12. While going through the records, it is also noted considering letter dated 07.11.2019, issued by the office of respondent No. 3 to respondent No. 2, that office of respondent No. 3 is acting in a manner with the office of respondent No. 2 as it is a subordinate office. Looking to the all observations memos and particularly, letter dated 07.11.2019 (Annex. R/2) annexed with the reply, I find that office of respondent No. 3 is using 13 indecent official language as the letter signed by the AO (Medical) officially 'advising' to respondent No. 2, and choice of use of word 'advise' without salutation gives a prima-facie foundation to make such observation while adjudicating this matter. Be as it may, the applicant alleged malafide intentions of respondent No. 3 but he did not allege the same to any particular person(s). However, looking to the entire facts and circumstances of the case and after examining the material available on record, it is clear that the there is administrative malice of office of respondent No. 3 for the office of respondent No. 2 and repeated rejection of medical claim of the applicant by the respondent No. 3 may either be for extraneous reasons or incompetence of respondent No. 3. This issue is for the higher offices of the respondent No. 2 and respondent No. 3 to ponder over, but it establishes one thing that during all these times, the applicant has been meted with undue harassment who is a heart patient also, entitled for medical reimbursement claim.
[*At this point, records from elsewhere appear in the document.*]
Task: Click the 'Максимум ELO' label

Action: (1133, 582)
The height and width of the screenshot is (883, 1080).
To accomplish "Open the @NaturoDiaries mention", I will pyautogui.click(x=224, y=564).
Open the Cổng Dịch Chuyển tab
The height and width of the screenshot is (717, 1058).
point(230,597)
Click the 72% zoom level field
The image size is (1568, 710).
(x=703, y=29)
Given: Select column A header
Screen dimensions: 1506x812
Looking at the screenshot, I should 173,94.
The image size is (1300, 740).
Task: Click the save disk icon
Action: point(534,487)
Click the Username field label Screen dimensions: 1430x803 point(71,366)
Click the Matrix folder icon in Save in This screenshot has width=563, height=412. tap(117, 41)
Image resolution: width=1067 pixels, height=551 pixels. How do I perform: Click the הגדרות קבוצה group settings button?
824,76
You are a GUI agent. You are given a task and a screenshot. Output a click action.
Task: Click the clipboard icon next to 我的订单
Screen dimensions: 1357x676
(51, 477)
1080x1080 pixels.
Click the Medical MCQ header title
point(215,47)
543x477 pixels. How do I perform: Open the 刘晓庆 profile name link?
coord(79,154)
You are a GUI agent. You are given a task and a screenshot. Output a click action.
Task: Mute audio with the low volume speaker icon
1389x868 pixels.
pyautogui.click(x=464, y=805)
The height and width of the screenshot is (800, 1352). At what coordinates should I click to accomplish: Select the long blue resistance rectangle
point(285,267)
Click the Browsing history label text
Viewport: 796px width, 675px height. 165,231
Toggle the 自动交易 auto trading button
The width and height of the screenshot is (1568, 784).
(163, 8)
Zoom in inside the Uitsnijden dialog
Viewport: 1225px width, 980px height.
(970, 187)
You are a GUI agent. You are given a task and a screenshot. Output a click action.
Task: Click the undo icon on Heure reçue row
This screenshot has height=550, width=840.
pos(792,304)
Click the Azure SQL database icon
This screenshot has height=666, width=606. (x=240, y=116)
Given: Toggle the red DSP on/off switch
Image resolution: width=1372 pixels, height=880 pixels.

The administrative apathy, to resolve the issue amicably led to avoidable delay. We are in the year 2022 and since 05 years have already been elapsed since the applicant undergone treatment. Although, monetary payment is not a substitute for the mental agony and anxiety caused to the applicant, on account of the procrastination and indecisiveness, but in the facts and circumstances of the case, the respondent No. 3 is directed to pay a cost of Rs 10,000/- (Ten thousand only).

13. Accordingly, impugned rejection memo dated 21.10.2020 issued by respondent No. 3 is quashed and set aside. The respondent No. 3 is directed to pass medical reimbursement bill of the applicant as per norms for reimbursement of medical expenses for treatment in an empanelled hospital, i.e. Medipulse Hospital, Jodhpur without insisting for 'Pouch', and shall also pay a cost of Rs 10,000/- with the medical reimbursement claim of the applicant additionally, within a period of two months from the date of pronouncement of this order. It is made clear that fixing of responsibility, if any, in the office of respondent No. 3, i.e. office of AAO 14 (SC) Jodhpur for imposition of cost, shall not be an impediment for payment of costs to the applicant alongwith his due medical reimbursement claim as ordered. Non-payment of medical reimbursement claim, as well as, costs to the applicant within 02 months shall entitle the applicant to claim interest @5% on his medical reimbursement claim as well as costs, from the date of submission of his medical bill in the office of respondent number 2 to till final payment of the same.

14. OA is accordingly allowed with costs.